__PROBLEM REQUIREMENTS__
Pictures aside, the output must consist of the lines from the one containing "This screenshot has" through the end of the data, reproduced exactly.

------------------------------------------------------------

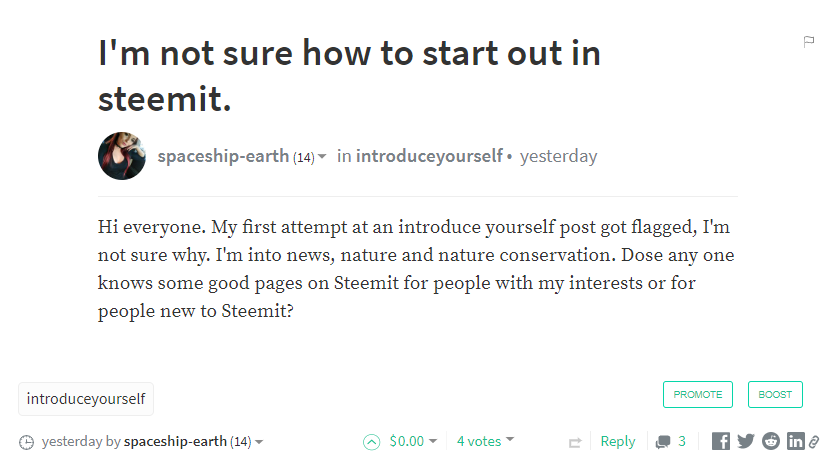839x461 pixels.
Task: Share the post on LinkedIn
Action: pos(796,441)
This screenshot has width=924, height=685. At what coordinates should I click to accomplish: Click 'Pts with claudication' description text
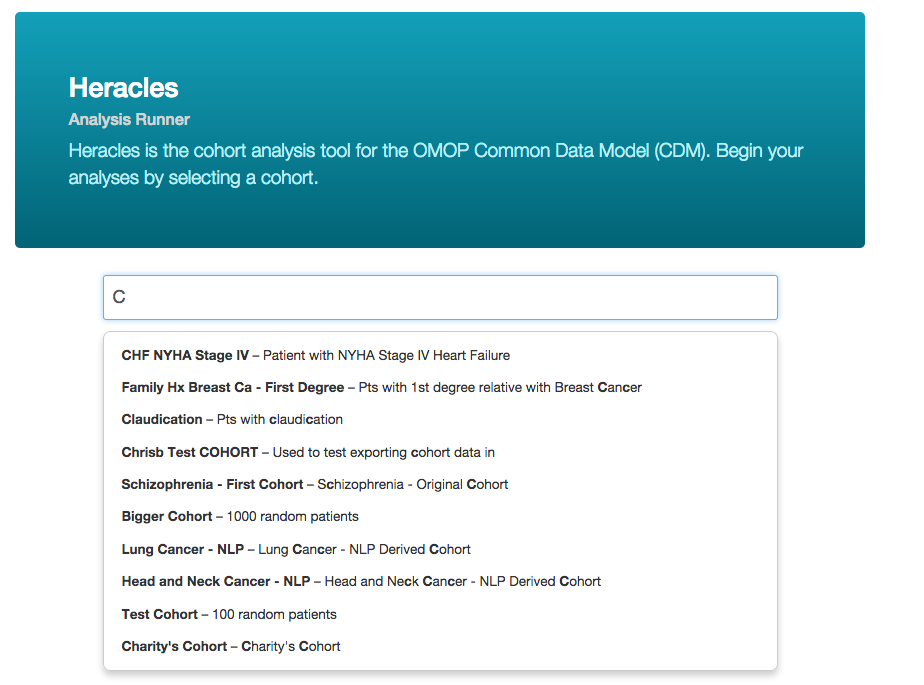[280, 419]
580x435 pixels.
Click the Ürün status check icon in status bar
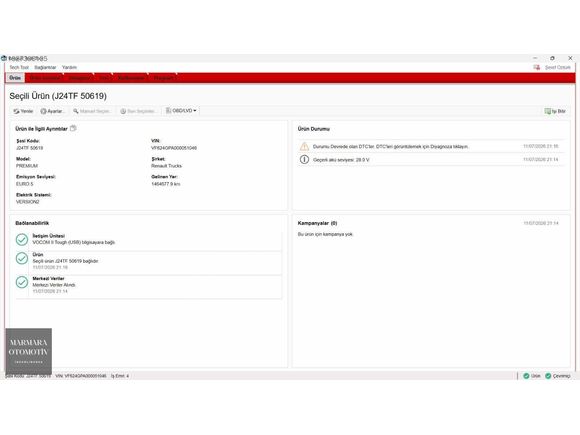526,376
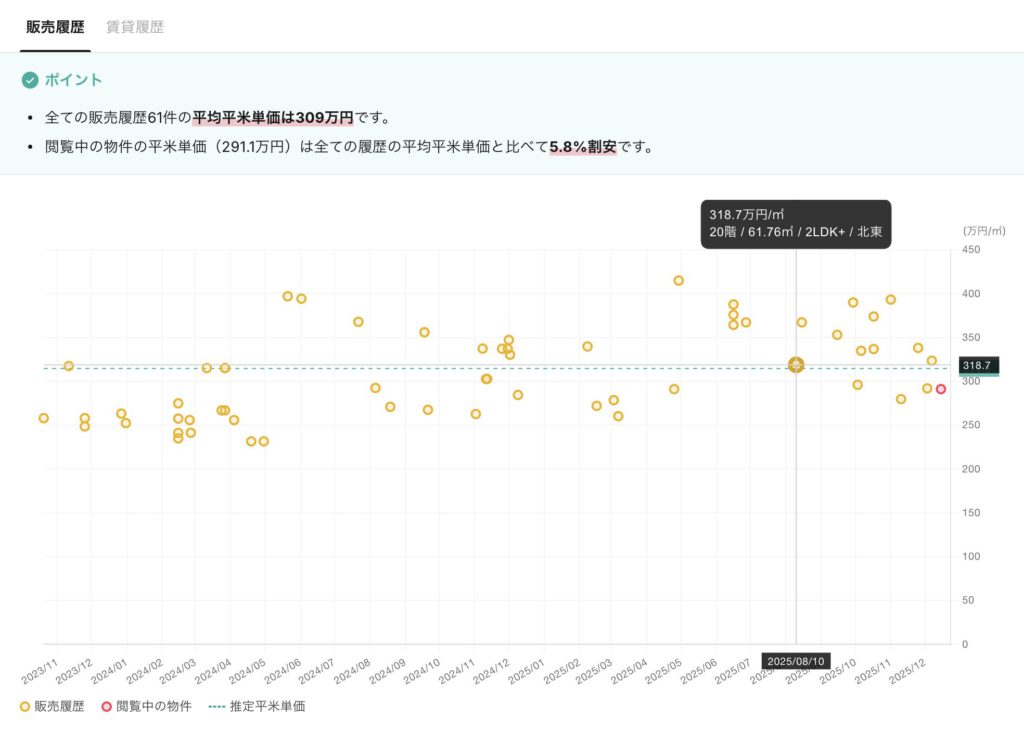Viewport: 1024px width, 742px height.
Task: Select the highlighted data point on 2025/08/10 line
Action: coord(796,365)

------------------------------------------------------------

__COMPLETED EXERCISE__
This screenshot has width=924, height=685. At what coordinates should I click to accomplish: Click 'Pts with claudication' description text
[280, 419]
580x435 pixels.
Click the Ürün status check icon in status bar
526,376
Viewport: 1024px width, 742px height.
Task: Select the highlighted data point on 2025/08/10 line
Action: coord(796,365)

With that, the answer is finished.